"Immensité" (French for "Immensity") is the second single from Celine Dion's 2007 French-language album, D'elles. It premiered on the radio in France and Quebec on 23 April 2007 and was released as a music download on 6 May 2007. However, a physical single was not issued. The song was also released as a radio single in Belgium, in August 2007.

Background and release
"Immensité" was written by Nina Bouraoui and French composer Jacques Veneruso, who also produced the track. Veneruso already worked with Dion on her previous hits, including "Sous le vent," "Tout l'or des hommes" and "Je ne vous oublie pas" among others. Bouraoui wrote also other song featured on D'elles, called "Les paradis."

The music video was shot at the Lake Mead, on the 5 and 6 April 2007 and premiered on 14 May 2007.

Dion performed this song during the two TV specials dedicated to the issue of her album D'elles.
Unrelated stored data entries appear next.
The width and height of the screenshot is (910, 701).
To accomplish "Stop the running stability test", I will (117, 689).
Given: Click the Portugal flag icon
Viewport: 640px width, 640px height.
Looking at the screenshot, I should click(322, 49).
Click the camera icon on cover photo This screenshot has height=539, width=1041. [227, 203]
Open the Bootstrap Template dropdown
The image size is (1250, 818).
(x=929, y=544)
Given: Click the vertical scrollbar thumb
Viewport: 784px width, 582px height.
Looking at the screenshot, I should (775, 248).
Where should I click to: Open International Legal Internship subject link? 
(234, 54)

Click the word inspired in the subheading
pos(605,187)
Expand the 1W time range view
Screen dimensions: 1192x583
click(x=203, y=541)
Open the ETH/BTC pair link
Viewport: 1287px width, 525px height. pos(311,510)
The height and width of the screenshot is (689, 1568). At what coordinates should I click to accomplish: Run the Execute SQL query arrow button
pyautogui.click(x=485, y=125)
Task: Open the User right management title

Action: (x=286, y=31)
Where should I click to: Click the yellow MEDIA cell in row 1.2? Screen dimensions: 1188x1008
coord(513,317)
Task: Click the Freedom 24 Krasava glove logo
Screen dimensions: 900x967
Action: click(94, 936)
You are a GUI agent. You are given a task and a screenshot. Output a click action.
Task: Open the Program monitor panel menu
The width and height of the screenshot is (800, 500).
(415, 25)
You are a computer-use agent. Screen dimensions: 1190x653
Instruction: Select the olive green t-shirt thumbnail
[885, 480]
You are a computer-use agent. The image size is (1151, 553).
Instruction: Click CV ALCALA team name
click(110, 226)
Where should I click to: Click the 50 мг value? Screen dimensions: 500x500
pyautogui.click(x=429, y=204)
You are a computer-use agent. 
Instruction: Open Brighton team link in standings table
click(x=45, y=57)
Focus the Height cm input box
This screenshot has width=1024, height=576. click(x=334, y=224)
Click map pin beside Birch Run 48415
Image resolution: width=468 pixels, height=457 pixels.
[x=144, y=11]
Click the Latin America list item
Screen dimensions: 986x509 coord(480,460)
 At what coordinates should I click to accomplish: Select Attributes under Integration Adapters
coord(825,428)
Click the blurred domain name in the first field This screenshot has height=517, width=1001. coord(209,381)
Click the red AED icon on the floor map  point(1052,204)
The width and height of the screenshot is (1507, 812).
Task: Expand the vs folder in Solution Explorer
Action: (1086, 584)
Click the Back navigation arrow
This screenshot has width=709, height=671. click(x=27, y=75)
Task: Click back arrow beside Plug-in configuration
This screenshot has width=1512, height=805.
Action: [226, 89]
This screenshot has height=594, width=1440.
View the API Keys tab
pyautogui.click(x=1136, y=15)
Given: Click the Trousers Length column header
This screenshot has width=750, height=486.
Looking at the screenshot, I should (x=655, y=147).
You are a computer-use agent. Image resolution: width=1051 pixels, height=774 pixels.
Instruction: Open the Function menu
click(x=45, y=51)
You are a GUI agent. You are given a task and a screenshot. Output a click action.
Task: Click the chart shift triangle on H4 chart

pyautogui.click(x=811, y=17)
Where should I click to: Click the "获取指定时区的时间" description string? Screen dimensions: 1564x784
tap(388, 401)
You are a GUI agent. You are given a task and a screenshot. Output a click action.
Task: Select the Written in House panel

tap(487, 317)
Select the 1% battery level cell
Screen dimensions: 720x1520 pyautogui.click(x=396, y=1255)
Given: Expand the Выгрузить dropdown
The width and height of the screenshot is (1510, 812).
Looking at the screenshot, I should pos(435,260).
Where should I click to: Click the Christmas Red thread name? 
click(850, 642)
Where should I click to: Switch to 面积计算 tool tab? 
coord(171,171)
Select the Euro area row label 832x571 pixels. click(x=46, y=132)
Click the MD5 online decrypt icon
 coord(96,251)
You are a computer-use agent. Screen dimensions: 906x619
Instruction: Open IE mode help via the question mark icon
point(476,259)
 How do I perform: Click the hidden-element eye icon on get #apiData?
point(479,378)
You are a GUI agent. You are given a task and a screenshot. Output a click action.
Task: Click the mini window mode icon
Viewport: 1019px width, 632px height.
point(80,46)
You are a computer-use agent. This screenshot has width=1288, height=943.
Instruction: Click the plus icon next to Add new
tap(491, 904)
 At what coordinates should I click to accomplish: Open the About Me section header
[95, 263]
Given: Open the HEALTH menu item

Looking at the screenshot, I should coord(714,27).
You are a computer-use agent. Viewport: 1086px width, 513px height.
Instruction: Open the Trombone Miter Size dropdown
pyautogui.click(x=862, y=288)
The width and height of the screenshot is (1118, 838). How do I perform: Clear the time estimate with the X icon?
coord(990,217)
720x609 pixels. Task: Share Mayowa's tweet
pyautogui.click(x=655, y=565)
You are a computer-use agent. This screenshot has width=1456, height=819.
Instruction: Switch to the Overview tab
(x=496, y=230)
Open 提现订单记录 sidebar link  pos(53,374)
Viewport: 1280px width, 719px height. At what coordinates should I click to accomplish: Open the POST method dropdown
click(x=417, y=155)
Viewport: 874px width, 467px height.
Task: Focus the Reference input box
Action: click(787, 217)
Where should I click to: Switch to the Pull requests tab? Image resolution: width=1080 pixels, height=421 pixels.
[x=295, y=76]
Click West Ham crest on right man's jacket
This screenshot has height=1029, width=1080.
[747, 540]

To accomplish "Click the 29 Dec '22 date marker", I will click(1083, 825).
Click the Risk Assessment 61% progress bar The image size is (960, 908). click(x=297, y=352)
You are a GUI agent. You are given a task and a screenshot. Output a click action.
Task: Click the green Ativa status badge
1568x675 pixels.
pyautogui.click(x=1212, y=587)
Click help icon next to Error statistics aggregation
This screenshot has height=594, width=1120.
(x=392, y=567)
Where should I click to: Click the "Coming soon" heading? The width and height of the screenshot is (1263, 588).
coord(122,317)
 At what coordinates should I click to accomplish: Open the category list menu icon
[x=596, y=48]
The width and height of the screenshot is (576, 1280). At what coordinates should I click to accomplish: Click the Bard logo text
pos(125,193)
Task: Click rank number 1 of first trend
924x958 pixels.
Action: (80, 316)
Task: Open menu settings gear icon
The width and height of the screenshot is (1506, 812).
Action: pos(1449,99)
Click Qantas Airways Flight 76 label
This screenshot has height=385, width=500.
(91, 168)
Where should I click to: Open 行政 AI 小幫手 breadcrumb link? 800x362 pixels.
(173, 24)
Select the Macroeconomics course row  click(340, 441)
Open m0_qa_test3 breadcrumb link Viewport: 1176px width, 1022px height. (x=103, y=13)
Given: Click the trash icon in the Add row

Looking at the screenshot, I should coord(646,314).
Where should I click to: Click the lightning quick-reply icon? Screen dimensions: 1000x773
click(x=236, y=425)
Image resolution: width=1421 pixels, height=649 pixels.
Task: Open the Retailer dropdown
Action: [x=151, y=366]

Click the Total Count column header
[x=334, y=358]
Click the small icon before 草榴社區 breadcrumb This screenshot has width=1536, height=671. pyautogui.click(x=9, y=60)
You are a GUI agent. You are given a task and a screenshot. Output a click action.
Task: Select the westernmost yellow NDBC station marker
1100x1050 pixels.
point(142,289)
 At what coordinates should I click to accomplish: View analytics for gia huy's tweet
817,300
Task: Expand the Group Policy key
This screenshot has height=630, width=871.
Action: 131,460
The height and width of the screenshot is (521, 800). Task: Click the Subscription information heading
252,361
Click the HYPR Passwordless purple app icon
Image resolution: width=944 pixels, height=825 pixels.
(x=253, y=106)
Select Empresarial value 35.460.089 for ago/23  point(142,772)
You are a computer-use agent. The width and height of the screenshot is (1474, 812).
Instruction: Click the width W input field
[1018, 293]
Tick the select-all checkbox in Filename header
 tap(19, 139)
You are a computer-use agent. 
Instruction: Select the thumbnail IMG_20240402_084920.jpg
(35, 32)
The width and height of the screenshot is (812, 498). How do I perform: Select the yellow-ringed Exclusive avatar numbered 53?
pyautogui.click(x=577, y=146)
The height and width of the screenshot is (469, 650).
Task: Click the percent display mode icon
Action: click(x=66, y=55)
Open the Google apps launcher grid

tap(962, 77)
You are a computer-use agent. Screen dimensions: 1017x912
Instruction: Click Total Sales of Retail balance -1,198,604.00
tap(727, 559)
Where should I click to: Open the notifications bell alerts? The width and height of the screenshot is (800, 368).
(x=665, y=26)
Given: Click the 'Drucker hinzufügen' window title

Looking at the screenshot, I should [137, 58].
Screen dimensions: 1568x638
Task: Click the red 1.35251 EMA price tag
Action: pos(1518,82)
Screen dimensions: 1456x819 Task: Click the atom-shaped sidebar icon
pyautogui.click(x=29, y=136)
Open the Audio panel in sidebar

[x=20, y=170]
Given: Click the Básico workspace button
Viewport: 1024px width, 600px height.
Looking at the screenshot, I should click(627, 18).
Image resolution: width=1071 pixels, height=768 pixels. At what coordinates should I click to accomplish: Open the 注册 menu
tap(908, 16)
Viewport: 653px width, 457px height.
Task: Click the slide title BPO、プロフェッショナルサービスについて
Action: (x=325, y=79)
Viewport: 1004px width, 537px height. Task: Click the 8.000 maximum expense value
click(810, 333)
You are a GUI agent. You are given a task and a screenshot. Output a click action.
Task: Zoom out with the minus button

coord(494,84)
She also performed it live on Sainte-Justine private benefit show on 4 August 2007.

Dion promoted "Immensité" seven months later, during her visit in France in November 2007 and included it on the "Taking Chances" French CD single released at that time. Dion also performed it on Star Academy, her European concerts in 2013, her 2016 tour, and her French concerts in 2017.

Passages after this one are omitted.